- **PROBLEM DESCRIPTION**:
Revise the entries below by changing every instance of "Find the location of" to "Give the position of", leaving all other text as it stands.

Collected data
□ □ □ □ □ □ □

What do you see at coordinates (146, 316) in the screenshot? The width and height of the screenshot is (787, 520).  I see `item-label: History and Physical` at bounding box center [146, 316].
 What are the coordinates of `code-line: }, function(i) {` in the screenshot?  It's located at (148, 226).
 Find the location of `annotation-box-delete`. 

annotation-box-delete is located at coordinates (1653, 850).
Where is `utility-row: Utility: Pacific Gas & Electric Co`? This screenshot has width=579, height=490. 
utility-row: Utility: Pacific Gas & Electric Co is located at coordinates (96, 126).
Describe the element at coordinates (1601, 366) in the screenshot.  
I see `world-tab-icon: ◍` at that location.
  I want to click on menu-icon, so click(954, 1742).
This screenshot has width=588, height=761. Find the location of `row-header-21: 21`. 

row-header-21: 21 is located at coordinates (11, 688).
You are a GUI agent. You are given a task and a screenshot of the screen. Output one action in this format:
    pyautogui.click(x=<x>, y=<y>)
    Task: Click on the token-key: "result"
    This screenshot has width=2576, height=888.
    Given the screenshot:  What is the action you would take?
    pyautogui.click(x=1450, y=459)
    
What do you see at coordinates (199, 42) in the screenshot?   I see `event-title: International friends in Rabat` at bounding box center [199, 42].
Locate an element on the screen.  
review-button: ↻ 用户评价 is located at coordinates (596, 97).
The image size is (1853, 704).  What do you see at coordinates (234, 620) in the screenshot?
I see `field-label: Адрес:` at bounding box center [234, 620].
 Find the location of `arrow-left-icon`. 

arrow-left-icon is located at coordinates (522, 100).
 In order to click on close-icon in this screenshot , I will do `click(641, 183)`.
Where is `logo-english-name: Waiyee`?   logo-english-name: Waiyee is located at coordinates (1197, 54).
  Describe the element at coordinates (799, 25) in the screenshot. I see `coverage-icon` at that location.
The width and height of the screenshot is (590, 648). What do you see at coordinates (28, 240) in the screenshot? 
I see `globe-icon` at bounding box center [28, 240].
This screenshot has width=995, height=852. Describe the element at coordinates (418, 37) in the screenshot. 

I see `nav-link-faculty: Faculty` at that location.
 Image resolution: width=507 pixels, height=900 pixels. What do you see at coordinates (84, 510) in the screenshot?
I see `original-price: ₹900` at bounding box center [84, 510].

□ □ □ □ □ □ □

- **SOLUTION**:
What do you see at coordinates (146, 316) in the screenshot? The width and height of the screenshot is (787, 520).  I see `item-label: History and Physical` at bounding box center [146, 316].
 What are the coordinates of `code-line: }, function(i) {` in the screenshot?  It's located at (148, 226).
 Give the position of `annotation-box-delete`. 

annotation-box-delete is located at coordinates (1653, 850).
Where is `utility-row: Utility: Pacific Gas & Electric Co`? This screenshot has width=579, height=490. 
utility-row: Utility: Pacific Gas & Electric Co is located at coordinates (96, 126).
Describe the element at coordinates (1601, 366) in the screenshot.  
I see `world-tab-icon: ◍` at that location.
  I want to click on menu-icon, so click(954, 1742).
This screenshot has width=588, height=761. Give the position of `row-header-21: 21`. 

row-header-21: 21 is located at coordinates (11, 688).
You are a GUI agent. You are given a task and a screenshot of the screen. Output one action in this format:
    pyautogui.click(x=<x>, y=<y>)
    Task: Click on the token-key: "result"
    This screenshot has width=2576, height=888.
    Given the screenshot:  What is the action you would take?
    pyautogui.click(x=1450, y=459)
    
What do you see at coordinates (199, 42) in the screenshot?   I see `event-title: International friends in Rabat` at bounding box center [199, 42].
Locate an element on the screen.  
review-button: ↻ 用户评价 is located at coordinates (596, 97).
The image size is (1853, 704).  What do you see at coordinates (234, 620) in the screenshot?
I see `field-label: Адрес:` at bounding box center [234, 620].
 Give the position of `arrow-left-icon`. 

arrow-left-icon is located at coordinates (522, 100).
 In order to click on close-icon in this screenshot , I will do `click(641, 183)`.
Where is `logo-english-name: Waiyee`?   logo-english-name: Waiyee is located at coordinates (1197, 54).
  Describe the element at coordinates (799, 25) in the screenshot. I see `coverage-icon` at that location.
The width and height of the screenshot is (590, 648). What do you see at coordinates (28, 240) in the screenshot? 
I see `globe-icon` at bounding box center [28, 240].
This screenshot has width=995, height=852. Describe the element at coordinates (418, 37) in the screenshot. 

I see `nav-link-faculty: Faculty` at that location.
 Image resolution: width=507 pixels, height=900 pixels. What do you see at coordinates (84, 510) in the screenshot?
I see `original-price: ₹900` at bounding box center [84, 510].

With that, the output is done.